[YOUR ASSIGNMENT] Working from the entries below, give again each line from the first through the one containing "Click the wireframe", exactly and with nothing else.

(Items from a dataset)
━━━━━━━━━━━━━━━━━━━━
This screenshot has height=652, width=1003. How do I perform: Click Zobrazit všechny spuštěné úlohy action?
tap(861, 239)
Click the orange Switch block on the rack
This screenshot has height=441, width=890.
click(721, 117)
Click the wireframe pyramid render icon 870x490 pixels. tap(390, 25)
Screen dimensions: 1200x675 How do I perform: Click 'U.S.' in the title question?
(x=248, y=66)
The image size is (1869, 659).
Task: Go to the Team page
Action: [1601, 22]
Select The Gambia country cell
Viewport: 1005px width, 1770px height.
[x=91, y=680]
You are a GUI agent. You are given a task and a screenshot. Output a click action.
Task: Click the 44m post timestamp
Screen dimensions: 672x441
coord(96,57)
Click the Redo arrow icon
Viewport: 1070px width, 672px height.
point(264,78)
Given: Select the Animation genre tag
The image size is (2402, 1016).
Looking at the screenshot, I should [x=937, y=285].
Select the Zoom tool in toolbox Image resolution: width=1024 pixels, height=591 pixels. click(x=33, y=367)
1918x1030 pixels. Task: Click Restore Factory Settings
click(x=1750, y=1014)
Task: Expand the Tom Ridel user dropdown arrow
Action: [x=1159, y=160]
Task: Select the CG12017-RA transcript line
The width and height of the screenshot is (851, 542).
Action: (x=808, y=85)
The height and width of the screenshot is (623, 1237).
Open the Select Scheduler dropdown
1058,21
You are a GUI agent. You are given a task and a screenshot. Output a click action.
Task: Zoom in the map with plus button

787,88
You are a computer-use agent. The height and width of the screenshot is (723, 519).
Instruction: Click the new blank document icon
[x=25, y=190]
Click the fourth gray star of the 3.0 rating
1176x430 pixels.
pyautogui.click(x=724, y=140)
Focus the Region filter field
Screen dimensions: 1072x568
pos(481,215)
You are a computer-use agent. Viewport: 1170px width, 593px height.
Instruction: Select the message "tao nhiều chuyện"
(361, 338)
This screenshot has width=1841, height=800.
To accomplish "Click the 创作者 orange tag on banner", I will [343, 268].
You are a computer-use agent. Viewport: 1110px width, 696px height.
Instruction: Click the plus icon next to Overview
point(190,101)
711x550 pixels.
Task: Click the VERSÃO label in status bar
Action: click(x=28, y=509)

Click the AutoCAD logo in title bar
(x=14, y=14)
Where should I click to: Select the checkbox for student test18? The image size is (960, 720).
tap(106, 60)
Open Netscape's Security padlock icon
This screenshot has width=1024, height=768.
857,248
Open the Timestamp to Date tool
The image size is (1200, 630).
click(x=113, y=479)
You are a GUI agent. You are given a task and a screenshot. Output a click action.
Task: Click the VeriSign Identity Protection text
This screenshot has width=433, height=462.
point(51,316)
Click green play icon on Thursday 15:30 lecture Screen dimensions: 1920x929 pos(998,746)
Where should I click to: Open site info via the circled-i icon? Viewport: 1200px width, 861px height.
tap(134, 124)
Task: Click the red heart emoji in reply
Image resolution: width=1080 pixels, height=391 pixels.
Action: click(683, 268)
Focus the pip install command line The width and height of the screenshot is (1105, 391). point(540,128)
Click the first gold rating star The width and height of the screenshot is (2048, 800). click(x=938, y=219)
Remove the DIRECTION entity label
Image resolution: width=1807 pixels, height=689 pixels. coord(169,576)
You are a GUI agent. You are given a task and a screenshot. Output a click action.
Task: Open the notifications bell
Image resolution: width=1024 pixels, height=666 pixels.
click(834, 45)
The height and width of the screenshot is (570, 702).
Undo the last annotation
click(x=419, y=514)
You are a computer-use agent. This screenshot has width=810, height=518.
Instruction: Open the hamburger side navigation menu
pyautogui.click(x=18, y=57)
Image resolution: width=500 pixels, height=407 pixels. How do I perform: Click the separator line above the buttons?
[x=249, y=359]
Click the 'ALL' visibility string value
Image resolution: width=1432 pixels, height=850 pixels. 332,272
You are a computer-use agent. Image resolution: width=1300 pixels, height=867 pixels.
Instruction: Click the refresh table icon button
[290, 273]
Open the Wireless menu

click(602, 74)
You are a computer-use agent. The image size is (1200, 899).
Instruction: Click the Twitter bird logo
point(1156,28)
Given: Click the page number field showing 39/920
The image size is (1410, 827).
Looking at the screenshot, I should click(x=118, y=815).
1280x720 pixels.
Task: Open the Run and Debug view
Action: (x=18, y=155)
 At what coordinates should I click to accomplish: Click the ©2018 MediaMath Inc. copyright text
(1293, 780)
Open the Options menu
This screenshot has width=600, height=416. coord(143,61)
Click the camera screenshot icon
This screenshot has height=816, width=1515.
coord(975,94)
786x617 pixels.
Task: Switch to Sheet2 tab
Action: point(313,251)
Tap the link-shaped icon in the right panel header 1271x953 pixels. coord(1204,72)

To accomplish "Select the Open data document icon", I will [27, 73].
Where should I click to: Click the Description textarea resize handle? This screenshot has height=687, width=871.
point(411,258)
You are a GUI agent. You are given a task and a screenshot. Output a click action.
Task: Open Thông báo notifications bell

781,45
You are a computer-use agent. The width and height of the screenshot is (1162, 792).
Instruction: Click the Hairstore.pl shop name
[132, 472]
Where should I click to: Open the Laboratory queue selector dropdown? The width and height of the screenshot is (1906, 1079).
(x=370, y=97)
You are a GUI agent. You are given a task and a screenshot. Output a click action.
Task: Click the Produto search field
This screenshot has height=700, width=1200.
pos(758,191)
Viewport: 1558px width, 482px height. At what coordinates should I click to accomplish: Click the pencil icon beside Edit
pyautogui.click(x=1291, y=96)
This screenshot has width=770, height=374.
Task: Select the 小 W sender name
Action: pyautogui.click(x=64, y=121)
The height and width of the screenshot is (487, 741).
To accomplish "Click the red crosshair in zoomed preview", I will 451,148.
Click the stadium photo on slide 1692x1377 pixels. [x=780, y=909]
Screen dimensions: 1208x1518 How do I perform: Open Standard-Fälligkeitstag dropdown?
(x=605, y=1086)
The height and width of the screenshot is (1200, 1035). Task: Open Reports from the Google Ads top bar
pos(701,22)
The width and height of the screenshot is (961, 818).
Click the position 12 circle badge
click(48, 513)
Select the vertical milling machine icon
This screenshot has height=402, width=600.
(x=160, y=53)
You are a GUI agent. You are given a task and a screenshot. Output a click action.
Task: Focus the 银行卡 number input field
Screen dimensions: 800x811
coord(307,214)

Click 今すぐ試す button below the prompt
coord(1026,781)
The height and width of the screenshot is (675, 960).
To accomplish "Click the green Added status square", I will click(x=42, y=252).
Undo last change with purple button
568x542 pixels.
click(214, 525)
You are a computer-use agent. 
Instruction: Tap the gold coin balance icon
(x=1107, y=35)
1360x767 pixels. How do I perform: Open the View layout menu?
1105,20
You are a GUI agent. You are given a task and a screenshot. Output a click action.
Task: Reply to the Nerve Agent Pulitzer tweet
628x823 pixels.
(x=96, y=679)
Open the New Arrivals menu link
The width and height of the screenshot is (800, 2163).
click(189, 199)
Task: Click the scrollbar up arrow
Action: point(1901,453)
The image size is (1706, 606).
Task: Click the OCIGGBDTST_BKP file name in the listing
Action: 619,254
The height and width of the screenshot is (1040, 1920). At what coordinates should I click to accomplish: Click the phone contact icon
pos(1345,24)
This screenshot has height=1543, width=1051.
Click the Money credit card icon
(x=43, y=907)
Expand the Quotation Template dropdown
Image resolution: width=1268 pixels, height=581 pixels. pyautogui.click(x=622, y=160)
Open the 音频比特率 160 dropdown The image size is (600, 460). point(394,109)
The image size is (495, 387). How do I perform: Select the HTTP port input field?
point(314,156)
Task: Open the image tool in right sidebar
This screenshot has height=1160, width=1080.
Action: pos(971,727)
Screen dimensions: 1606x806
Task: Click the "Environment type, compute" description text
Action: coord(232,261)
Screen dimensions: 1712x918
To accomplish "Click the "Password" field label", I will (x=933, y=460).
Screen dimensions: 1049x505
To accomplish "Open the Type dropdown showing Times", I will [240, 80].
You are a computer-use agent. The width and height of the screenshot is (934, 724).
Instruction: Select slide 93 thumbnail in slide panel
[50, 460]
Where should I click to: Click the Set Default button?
━━━━━━━━━━━━━━━━━━━━
[EXERCISE ANSWER]
This screenshot has height=652, width=1003. How do I perform: Click Zobrazit všechny spuštěné úlohy action?
tap(861, 239)
Click the orange Switch block on the rack
This screenshot has height=441, width=890.
click(721, 117)
Click the wireframe pyramid render icon 870x490 pixels. tap(390, 25)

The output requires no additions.